Writer’s Block: Not Quite What I Was Expecting

To be honest this wasn’t quite what I was expecting when I hit the dreaded ‘writer’s block’. For years I’ve been able to type away, through thick and thin, and yet I’m now sat behind a screen not knowing what to do. I knew it had to come at some point, I just didn’t expect it now.

Let’s make this clear, the writer’s block I *think* I’m currently facing is not due to lack of ideas or inspiration. That is very much not a problem right now (unless you can count an overabundance of ideas as a problem). The problem is more that when I type something the words feel dry, as if they lack energy or flavour. Out will pour multiple paragraphs of content, then I look back at it an hour or a day later and just want to delete it all. It is unfair a comparison to make, but it feels like some kind of post-natal blog depression. Some days I can’t even bear to write something new, for fear that it will never match up to my demanding standards.

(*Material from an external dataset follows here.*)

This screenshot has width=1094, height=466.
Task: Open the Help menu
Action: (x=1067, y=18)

There’s no need to consult a doctor or Google over this text-based disease, I know exactly where it stems from and why it’s not something that can be cured overnight. Over the past couple of months I have ploughed as much time as possible into writing a novel. Not just any novel, the novel which I have been telling myself I am going to write for quite literally years. I’ve worded and reworded the synopsis hundreds of times in my head since I was seventeen years old and, like this frustrating itch or swelling lump on my body, I feel like I can no longer deny myself and my mind the injustice of not putting these thoughts into black and white. I need relief. For many nights I have woken up in cold sweats having seen the lead character in my dreams and I find myself frequently walking past colleagues blindly just because instead of seeing them, I see the scenes of an unwritten novel play out right in front of my face. You may think me romantic for saying these things, but it’s all completely true and happening right now. The mind my a beautiful thing, but it is by no means simple to understand. Needless to say my novel needs writing, if not to free me from fictional torture.

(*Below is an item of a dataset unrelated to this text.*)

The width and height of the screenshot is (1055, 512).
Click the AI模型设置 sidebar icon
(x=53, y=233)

This is where the difficulty comes in. The novel I’m writing is not all sunshine and rainbows. It’s not a comedy, but it’s dystopian. If you’ve never come across the genre before then think titles such as 1984, Brave New World, Handmaid’s Tale. They’re books which relate to a fallen world, one which has strived for perfection but failed. This where the blog gets heavily impacted because, on top of work, life and investing heavy amounts of time writing a dark storyline, it is difficult to be upbeat and funny with the little remaining energy I have to write the blog.

So you’d think therefore the novel would be the best dam thing in the world, that Nobel prize winning literature would be flowing like rivers from mind to PC. It really feels like it isn’t. My hope had been that by reading other novels I’d be inspired in my writing style and tone of voice but instead I feel pig-sick. I (wrongly) convince myself that I could never write anything as good as my literary predecessors and I even start doubting my own storyline. Despite having it rattling around my brain for seven plus years I find myself questioning if what I have really is a solid story. “Surely someone would have written this already if it was any good?” At which point I glance back to my open Word document and feel empty and the sight of pages stuffed with text.

This was not what I expected from writer’s block. This unfounded self-loathing, self-criticism, mild self-disgust. I think to myself that I should stop reading, but I then shake my head of this thought. To tell a writer to stop reading really would be literary suicide. Another recommended fix would be to get someone to read my work, but I can’t even bring myself to do that and then I get angry with myself for not taking the pride I should in my work. And thus the endless bitter circle repeats itself once more. I said it above and I’ll say it again, there is no quick fix to this. Based on this acceptance I’m therefore going to adopt the third way, to keep writing and editing and writing until I shake off all these negative thoughts. Tackle the problem ‘word on’ so to speak. After all, 1984 wasn’t written in a day and I’m pretty sure Orwell didn’t publish his first draft. Let’s get words onto paper and go from there. You can do this Alice, you can dam well do this.

If there is one thing to take light from this unpleasant situation it’s that, in developing a form of writer’s block, I finally feel like I am becoming a serious writer.